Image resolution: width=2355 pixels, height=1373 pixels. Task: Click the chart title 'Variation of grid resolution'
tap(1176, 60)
===============
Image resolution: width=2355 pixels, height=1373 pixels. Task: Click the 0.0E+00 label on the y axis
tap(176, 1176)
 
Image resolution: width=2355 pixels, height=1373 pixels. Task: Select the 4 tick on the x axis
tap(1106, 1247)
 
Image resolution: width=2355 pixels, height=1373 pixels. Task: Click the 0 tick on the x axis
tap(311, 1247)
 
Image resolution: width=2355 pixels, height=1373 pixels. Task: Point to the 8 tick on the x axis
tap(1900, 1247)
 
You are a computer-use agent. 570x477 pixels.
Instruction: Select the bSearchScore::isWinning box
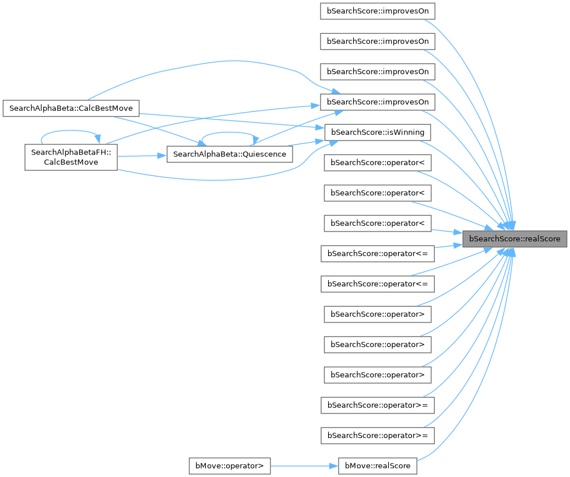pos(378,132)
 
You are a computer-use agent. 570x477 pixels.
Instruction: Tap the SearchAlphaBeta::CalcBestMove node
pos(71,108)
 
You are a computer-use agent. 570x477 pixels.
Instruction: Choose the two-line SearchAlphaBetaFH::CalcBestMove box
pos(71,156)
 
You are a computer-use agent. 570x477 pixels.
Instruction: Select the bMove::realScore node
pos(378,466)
===============
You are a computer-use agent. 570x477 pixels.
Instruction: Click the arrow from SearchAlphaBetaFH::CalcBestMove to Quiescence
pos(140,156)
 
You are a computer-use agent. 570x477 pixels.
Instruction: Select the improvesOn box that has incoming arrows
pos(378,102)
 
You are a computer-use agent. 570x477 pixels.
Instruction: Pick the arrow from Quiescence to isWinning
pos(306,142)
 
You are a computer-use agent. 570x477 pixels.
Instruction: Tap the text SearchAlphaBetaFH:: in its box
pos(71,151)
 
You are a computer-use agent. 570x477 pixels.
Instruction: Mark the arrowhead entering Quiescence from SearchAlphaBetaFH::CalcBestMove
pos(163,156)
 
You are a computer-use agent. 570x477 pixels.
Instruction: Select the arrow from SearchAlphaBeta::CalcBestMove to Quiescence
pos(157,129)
===============
§ TO BE DONE:
Rescale the stretch from the line containing "of grid resolution'" through the line containing "tap(1176, 60)". Reproduce every line in that stretch, requests included, but multiply each coordinate in the answers by 0.2 and round to whole numbers, with halves rounded up.

§ RESULT BELOW:
Image resolution: width=2355 pixels, height=1373 pixels. Task: Click the chart title 'Variation of grid resolution'
tap(235, 12)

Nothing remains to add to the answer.